--- Data extract ---
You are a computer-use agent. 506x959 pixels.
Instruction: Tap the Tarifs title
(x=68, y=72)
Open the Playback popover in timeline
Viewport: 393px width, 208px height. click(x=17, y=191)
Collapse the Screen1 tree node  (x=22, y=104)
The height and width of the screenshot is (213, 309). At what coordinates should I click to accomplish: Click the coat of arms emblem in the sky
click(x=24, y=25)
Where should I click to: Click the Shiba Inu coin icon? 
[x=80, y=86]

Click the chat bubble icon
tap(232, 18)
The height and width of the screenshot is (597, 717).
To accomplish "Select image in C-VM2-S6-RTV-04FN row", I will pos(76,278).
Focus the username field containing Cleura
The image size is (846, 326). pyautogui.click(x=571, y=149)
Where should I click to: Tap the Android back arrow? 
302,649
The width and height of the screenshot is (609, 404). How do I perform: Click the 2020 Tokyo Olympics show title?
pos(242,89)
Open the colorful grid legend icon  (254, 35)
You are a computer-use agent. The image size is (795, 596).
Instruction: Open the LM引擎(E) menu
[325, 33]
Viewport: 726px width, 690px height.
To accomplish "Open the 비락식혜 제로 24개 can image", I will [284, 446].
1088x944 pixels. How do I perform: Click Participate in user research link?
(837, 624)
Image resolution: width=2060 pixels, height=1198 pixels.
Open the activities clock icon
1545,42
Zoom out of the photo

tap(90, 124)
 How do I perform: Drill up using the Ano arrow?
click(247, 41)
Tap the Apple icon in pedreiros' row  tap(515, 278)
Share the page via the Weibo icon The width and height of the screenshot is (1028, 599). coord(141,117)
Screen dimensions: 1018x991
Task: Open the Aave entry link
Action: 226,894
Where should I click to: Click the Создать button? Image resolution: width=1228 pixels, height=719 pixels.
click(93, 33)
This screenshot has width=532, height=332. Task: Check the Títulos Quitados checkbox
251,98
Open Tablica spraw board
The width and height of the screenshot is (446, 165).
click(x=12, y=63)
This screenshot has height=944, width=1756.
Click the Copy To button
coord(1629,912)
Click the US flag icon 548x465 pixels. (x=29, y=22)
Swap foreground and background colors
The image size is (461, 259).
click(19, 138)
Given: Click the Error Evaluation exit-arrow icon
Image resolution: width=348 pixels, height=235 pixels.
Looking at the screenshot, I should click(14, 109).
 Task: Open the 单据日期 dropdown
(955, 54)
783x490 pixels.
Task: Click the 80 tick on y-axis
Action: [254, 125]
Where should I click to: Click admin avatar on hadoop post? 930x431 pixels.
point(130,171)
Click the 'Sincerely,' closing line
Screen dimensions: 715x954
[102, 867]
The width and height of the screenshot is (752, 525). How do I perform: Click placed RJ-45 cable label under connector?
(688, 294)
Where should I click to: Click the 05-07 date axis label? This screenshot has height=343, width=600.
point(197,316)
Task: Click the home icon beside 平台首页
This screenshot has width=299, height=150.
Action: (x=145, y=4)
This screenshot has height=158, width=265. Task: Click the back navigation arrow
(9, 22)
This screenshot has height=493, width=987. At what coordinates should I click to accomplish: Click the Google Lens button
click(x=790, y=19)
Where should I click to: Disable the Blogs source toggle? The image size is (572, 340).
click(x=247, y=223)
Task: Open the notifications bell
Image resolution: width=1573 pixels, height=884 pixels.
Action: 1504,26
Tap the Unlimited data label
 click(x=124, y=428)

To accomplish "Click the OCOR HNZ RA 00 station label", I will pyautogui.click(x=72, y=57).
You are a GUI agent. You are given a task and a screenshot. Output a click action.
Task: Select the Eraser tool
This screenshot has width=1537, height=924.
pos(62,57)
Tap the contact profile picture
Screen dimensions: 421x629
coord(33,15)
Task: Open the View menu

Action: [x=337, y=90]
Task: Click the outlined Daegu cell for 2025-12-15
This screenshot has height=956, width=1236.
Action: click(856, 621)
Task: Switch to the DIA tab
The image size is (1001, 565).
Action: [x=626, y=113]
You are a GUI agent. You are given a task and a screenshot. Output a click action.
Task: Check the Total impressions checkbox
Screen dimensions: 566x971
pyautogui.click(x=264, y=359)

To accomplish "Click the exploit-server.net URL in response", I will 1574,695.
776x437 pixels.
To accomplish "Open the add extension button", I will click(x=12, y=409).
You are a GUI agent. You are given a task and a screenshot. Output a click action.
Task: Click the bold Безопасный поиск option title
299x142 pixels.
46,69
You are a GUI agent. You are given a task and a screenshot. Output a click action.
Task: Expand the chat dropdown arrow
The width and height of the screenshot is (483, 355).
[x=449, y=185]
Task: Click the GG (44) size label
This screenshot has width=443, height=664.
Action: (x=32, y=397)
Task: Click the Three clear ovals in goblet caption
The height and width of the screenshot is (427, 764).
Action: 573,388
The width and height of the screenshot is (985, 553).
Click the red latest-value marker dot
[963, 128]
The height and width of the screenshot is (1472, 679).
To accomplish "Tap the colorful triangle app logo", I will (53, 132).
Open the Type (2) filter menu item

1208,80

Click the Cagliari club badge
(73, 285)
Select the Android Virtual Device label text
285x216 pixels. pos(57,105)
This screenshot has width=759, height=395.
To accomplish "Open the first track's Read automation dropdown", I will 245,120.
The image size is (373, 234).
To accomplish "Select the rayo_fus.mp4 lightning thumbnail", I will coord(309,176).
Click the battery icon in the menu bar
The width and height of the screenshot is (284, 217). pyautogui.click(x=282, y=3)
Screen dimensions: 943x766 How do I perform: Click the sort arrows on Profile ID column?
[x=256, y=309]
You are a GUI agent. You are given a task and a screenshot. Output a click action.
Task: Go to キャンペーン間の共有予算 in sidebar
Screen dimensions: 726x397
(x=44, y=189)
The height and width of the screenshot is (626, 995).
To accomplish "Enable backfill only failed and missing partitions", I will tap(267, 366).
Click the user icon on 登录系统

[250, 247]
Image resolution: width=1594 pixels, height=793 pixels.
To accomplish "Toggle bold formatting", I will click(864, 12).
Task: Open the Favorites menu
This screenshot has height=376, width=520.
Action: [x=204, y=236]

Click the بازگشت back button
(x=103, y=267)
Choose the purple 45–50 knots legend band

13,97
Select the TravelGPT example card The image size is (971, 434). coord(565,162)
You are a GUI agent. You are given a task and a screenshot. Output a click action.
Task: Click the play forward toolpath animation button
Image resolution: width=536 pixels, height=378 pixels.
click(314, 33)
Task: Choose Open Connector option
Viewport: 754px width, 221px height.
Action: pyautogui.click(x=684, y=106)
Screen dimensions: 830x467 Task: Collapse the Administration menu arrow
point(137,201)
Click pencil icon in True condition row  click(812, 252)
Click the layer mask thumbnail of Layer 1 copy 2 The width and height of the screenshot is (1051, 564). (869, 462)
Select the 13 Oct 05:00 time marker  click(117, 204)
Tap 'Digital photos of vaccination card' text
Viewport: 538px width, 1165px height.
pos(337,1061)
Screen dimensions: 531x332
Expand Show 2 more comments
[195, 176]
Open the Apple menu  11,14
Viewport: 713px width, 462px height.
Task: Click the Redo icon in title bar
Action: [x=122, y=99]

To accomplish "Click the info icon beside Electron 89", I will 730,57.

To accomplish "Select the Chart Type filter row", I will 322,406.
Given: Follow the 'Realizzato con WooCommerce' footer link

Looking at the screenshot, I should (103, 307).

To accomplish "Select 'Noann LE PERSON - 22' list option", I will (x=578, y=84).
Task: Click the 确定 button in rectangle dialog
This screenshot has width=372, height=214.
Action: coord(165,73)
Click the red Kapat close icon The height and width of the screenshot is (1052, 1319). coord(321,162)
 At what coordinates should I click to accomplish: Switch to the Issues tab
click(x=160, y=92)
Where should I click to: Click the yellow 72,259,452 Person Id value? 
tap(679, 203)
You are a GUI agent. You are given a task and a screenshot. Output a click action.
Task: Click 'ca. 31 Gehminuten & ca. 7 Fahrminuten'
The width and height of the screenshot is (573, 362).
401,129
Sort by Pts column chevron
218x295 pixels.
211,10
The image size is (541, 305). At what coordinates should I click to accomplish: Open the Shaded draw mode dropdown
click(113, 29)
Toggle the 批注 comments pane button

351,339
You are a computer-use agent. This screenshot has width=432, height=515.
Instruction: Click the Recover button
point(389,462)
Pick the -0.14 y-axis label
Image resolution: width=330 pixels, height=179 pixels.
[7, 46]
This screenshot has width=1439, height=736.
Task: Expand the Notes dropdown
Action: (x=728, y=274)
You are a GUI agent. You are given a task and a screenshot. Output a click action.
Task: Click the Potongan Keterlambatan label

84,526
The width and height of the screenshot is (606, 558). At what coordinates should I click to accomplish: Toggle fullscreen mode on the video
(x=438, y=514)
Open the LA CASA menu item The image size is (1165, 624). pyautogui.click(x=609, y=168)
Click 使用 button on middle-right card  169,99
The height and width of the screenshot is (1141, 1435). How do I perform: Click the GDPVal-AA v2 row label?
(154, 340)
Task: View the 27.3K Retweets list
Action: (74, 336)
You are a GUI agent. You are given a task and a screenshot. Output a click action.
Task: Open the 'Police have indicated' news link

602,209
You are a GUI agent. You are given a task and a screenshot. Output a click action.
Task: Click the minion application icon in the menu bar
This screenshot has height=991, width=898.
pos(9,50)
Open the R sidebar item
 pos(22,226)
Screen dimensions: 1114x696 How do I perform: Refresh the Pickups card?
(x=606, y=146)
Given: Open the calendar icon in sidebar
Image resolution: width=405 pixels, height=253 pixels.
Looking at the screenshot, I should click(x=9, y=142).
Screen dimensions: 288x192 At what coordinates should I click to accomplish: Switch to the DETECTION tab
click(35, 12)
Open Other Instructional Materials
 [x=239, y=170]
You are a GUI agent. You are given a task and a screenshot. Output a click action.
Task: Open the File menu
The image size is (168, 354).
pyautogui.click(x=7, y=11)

--- What the exercise asks ---
Search the material above for the word "computer", and return each line that holds it.

--- Output of the exercise ---
You are a computer-use agent. 506x959 pixels.
You are a computer-use agent. The image size is (795, 596).
You are a computer-use agent. This screenshot has width=432, height=515.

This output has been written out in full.